HAWKINSVILLE -- Once upon a time, most every place had a lovers lane.
They were dirt roads at the edge of town, where cars were parked and passion rarely hit the brakes. They could be found on tucked-away streets and at the end of cul-de-sacs, when starry nights and steamy windows came together in the back seat of a Chevy.
A lovers lane would never show up on a map. Or a GPS, had it been invented. There was no such thing as road rage on lovers lanes, either. Raging hormones, maybe, but not road rage.
There has been a Lovers Lane in Hawkinsville since the beginning of dirt. Or at least since a certain dirt road earned that amorous designation years ago.
Unlike lanes that are lovers in nickname only, this one stuck like mud on the tires. (There might have even a sinkhole or two.) Years later, when the road was paved and houses started going up, the smoochers scattered like quail in a covey.
Lovers Lane Road has remained a cut-through north of town, from the Perry Highway (U.S. 341) to the Columbus-Montezuma Highway (Ga. 26). It’s a tight spiral from Red Devil Drive, where the local high school football team scored enough to win the state championship last fall.
The narrow road is less than a mile stretch between the pine trees and past the old golf course. It crosses Town Creek, with a scenic view of Lake Magnolia.
The late Franklin Jones developed this land in 1950s. He owned Hawkinsville Motor Sales, the local Ford dealership, and was advised not to build the surrounding neighborhoods, lake and golf course.

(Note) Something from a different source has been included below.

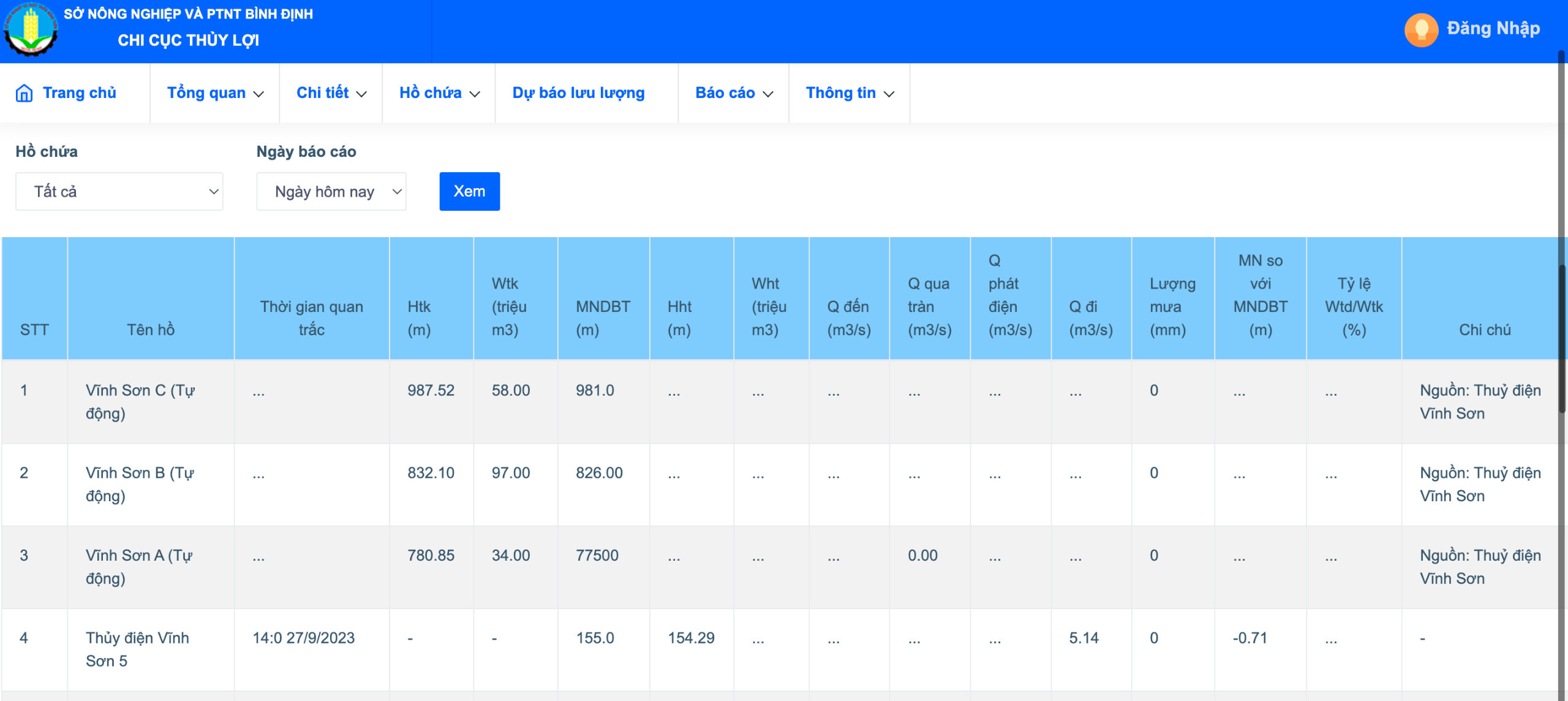Click the Thời gian quan trắc header
The image size is (1568, 701).
[x=311, y=317]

“His father told him it would never be good for anything but pasture,” said his widow, Frances Jones. “He went against that advice. Everybody was used to the name, so they didn’t make anything of it when he didn’t change it. It has always been Lovers Lane and always will be.’’
Sam Way built the first house on Lovers Lane in 1960 and lived there for 34 years. He is now 88 and one of the community’s most respected citizens.

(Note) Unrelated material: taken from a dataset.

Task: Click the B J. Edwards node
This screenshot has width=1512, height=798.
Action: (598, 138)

“It was the first road leaving town where you could pull off and park with your girl,’’ he said.
Over the years, the blue street signs have tickled funny bones and stirred curiosity. Even the mailman will see the humor in delivering Valentine’s Day cards to addresses on Lovers Lane on Saturday.
Roger Newman built his home on Lovers Lane more than 30 years ago. He rode horses down it as a boy, but he can’t ever remember taking a date there when he was older. “It was always too busy,” he said, laughing.
I have a history with Lovers Lane, even though I never stole a single kiss there. In those days, the only girl I had ever kissed was my mama.
My grandparents taught school in Hawkinsville for 25 years. When we went to visit them, we would turn off the highway and take the shortcut to their house.
I don’t recall seeing any parked cars, unless they had a flat tire. What I do remember was the lake used to have stumps in it. As children, we imagined they were alligators and called it Alligator Lake.
Dr. Rence Cheek Jr., a local dentist, has the only business on Lovers Lane. He moved his practice there from South Jackson Street in 2002.
“We get a lot of curious responses from suppliers and venders and from new patients when we give them the address,’’ he said. “It has never bothered me at all. It’s kind of a talking point.’’
It is not lost on some folks that he is a dentist named Cheek on Lovers Lane.
Hawkinsville isn’t the only town in Georgia with an official Lovers Lane. A spur between Ga. 22 and Ga. 24 north of Milledgeville goes by that name. (Someone was clever to name a side street Valentine Road.)
There are other lanes for lovers in Albany, Covington, Calhoun, Leesburg, Monroe and Toccoa.
There is a Lovers Lane in Baton Rouge, Louisiana, that goes to the hospital. And one in Dallas, Texas, that appropriately enough leads to Love Field. There is a Lovers Lane in Princeton, New Jersey, home of Albert Einstein and T.S. Eliot, who wrote a famous love poem.
Young folks rarely make references to lovers lanes. I guess it is now considered an old-fashioned word. It is not in their vocabulary or trending on Twitter.
Romance rides the interstates, the HOV lane for lovers, and left the rest of us behind.